Five Canadian universities were part of the tour and representatives said they were hoping to increase the number of Zimbabwean students enrolled at their respective universities. Canadian universities enroll about 100 students each year.
The Canadian Ambassador said her country had made a lot of investment in the Zimbabwe education sector in the eighties but with phasing out of Canadian development cooperation, the focus would now be on building people-to-people relations.
“Our government-to-government relations have been strained for some time but our people-to-people relations have been strong and will always be strong,” said Stadelbauer. “It’s exactly through events like this that we continue to make connections, and we hope the students come back to Zimbabwe and reinvest what they have learned.”
Dr. Yu-wan Wang, Associated Dean for International Admissions at Stony Brook State University of New York said her university was looking forward to more Zimbabwean students. “We rank in the top one percent in the world; we are one of the largest research universities and our tuition is only $17,000 per year.” She said there are about 20 Zimbabwean students and “they are doing so well.”
Megan Cameron, International Recruitment Specialist at Canada’s St Francis Xavier University said this was her university’s first tour of Zimbabwe. The college hosts over 250 international students, and she said that local Canadians made international students “feel welcome and special.” “We look for well-rounded students. It’s important that you are supporting your application with not only a strong academic average but also strong extra-curricular activities,” she advised.

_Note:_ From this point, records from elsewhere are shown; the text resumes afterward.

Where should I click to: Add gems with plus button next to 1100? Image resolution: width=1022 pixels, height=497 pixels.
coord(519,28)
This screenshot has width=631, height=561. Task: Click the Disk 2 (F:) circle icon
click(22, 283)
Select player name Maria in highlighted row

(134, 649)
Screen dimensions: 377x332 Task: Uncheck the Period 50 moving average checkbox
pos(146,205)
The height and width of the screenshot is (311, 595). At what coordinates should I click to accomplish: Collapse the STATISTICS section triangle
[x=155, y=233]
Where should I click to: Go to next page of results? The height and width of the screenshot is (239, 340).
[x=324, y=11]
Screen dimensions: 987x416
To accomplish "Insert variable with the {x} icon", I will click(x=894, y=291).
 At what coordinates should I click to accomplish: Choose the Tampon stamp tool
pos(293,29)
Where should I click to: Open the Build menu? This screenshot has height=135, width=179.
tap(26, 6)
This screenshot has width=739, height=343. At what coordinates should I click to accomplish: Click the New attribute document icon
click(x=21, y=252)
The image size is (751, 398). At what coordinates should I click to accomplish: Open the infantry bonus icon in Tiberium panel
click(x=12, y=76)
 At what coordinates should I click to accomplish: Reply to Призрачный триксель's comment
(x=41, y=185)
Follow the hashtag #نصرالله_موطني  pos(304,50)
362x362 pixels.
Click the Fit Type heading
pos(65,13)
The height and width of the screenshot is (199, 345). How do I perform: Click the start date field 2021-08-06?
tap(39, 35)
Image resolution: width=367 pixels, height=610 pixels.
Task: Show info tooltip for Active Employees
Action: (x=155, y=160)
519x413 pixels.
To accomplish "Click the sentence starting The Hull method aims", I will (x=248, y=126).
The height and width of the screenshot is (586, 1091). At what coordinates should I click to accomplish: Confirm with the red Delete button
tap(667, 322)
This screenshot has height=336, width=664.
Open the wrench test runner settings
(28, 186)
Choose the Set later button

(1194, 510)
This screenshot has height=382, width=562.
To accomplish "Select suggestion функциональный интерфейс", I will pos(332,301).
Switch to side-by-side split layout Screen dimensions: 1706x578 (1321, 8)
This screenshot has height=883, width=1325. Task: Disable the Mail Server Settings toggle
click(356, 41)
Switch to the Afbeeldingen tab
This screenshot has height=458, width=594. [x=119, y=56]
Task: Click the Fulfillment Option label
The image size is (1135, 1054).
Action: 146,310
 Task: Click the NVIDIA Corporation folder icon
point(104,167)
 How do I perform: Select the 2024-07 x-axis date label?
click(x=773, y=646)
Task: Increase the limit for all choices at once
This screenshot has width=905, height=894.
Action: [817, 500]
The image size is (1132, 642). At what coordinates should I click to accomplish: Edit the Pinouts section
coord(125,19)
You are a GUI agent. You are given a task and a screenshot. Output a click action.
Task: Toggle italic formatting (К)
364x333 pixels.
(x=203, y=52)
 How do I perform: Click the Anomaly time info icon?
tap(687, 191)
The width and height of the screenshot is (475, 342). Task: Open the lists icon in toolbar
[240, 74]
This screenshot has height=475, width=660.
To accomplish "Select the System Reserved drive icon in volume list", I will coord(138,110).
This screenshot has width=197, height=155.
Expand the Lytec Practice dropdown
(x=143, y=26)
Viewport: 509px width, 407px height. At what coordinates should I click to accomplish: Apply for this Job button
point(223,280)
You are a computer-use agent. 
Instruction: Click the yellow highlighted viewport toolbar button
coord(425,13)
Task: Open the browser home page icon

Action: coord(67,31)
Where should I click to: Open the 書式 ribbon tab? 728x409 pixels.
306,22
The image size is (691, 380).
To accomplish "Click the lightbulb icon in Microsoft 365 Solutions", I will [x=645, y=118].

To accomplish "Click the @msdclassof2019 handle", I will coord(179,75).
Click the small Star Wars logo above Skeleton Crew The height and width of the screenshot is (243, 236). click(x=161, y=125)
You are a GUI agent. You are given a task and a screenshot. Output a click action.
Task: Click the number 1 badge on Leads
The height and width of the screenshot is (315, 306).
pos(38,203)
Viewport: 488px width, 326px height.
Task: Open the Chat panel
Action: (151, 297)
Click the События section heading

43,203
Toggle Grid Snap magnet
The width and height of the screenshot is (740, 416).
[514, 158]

Laura E. Martin, Vice President for Enrollment and Dean of Admission and Financial Aid at Agnes Scott College in Atlanta, said students from African countries do very well at her college, which only takes women. “Atlanta is the home of CNN (Cable News Network) and Coca Cola… our campus is very diverse, and we are in a very large city and there are 19 or so colleges in the city, our students interact with students from other colleges as well.”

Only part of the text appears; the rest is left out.